Over the decade that has passed since I performed the pieces in concerts, recorded it, and taught students who studied it. I freed that it grew next to me and flourished inside me, and I grew with it. Its complexity is intertwined with the fiber of my being and I grow with it and alongside it, and perhaps only now I truly understand it.

A few points to consider before performing it: For me this piece represents a process of self growth, a passage between different periods within the circle of life, while taking a journey of self discovery. With the opening D on the piano the player should illustrate the development that takes place throughout the piece. That is why it is important to know the entire piece and take it in before any decisions are made about any interpretation. The Phrygian mode and melody’s flexibility set the general mood for the piece and one should let the players’ intuitions lead them into a deeper understanding of the piece, not unlike the kind of understanding and acceptance that comes from a long running acquaintance of a close friend. The melody that appears in the first measures in the piano part, played by the right hand, then passes to the left hand, and now it is already familiar to us, and just as one can’t cross the same river twice, here in

this second encounter, the melody takes on a new meaning: its texture is expanded by the number of notes sounding the melody, and furthermore our feeling changes by virtue of our earlier acquaintance. When the recorder enters it allows itself to ornament and celebrate around the melody, like a young girl celebrating the spring of her youth. When she is done ( C ), the piano takes her in, back into the somewhat mundane reality she’s trying to escape, takes her back to where she is supposed to be, to the serenity of the old and familiar, but she ( D ) colors reality with the rejoicing of youth. Her awareness is heightened, however she is still herself, still with the full intensity of her emotions. With maturity ( E ), comes a more sober outlook, and with them come peace and quiet and parting, with consent, from the previous movement.

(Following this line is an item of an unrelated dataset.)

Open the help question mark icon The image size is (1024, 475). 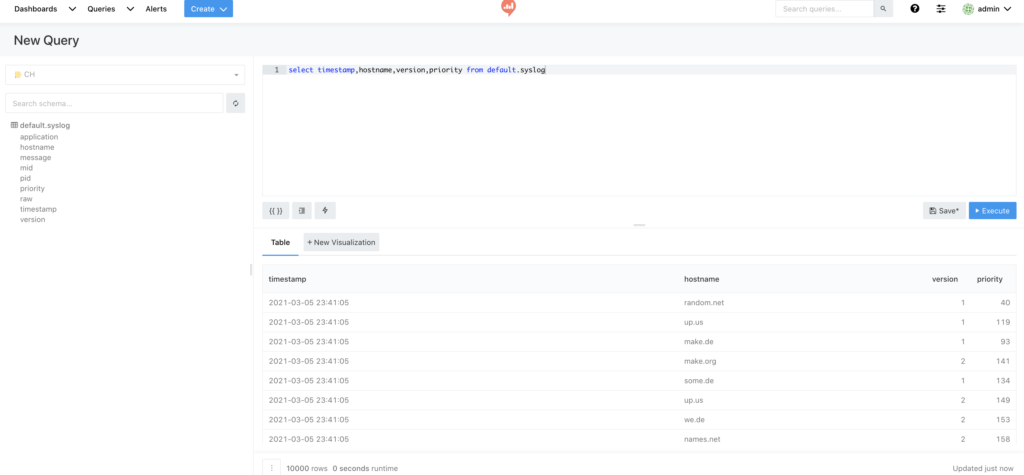(x=915, y=9)
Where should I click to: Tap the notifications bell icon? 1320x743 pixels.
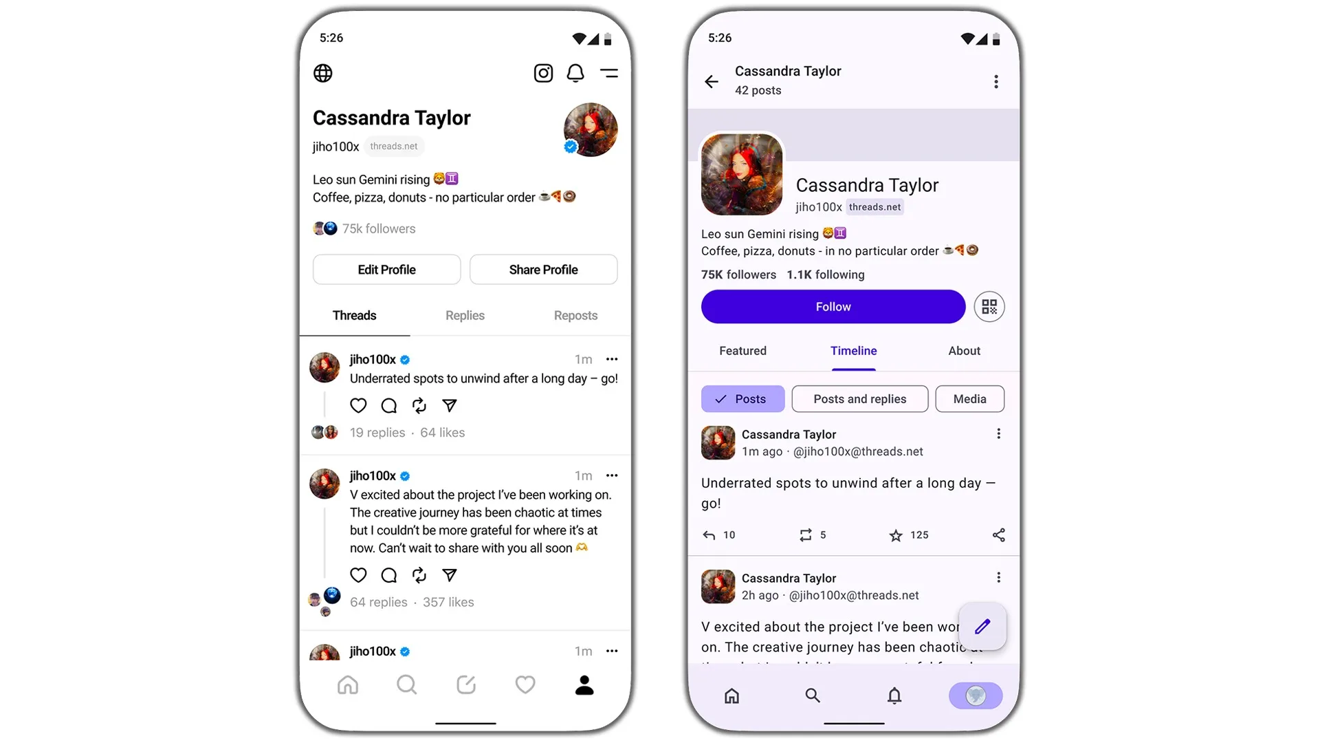coord(575,72)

Now something happens, with another sound, a different timbre, a different tension, until the renewed encounter with ourselves, with our first melody and with the old-new reality. In this reality we are something of strangers within our own bodies and withing the labyrinth of our souls. From this storm we return to the same ornaments, the same uniqueness, the same attempts to find ourselves anew until we find some consensus – both with ourselves and with http://www.cialispharmaciefr24.com/tadalafil-avis/ reality.

This is of course the personal way I experience this piece, and obviously the interpretation is different for each performer, however, the qualities of “You who Dwell in the Gardens” and its beauty stem, in my opinion, from its affinity to some cosmic inner truth, the kind that each and every one of us can find themselves in after an exploration process – like every good piece of art.

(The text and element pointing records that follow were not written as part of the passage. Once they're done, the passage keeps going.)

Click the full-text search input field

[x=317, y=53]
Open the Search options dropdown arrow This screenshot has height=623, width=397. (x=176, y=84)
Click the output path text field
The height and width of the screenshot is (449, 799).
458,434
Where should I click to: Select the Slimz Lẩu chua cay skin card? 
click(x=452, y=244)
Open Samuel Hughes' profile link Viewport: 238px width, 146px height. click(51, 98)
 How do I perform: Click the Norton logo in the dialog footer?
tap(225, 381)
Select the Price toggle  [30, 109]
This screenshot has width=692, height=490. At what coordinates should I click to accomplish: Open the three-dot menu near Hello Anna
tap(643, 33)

Hoping that you will never stop to seek out and explore,

that you will transform the exploration outside yourselves to an exploration within, and during the journey you will discover the unexpected beauty, the one that one cannot prepare to, that which is deep inside you and let yourselves be a little surprised.

Listen to the performance of this piece by myself on the recorder, and piano player Marina Minkin, recorded live in 2006, in the Jerusalem Theatre.

\”Hayoshevet Baganim\” by Eyal Bat

This article was kindly translated into English by Uri Bruck.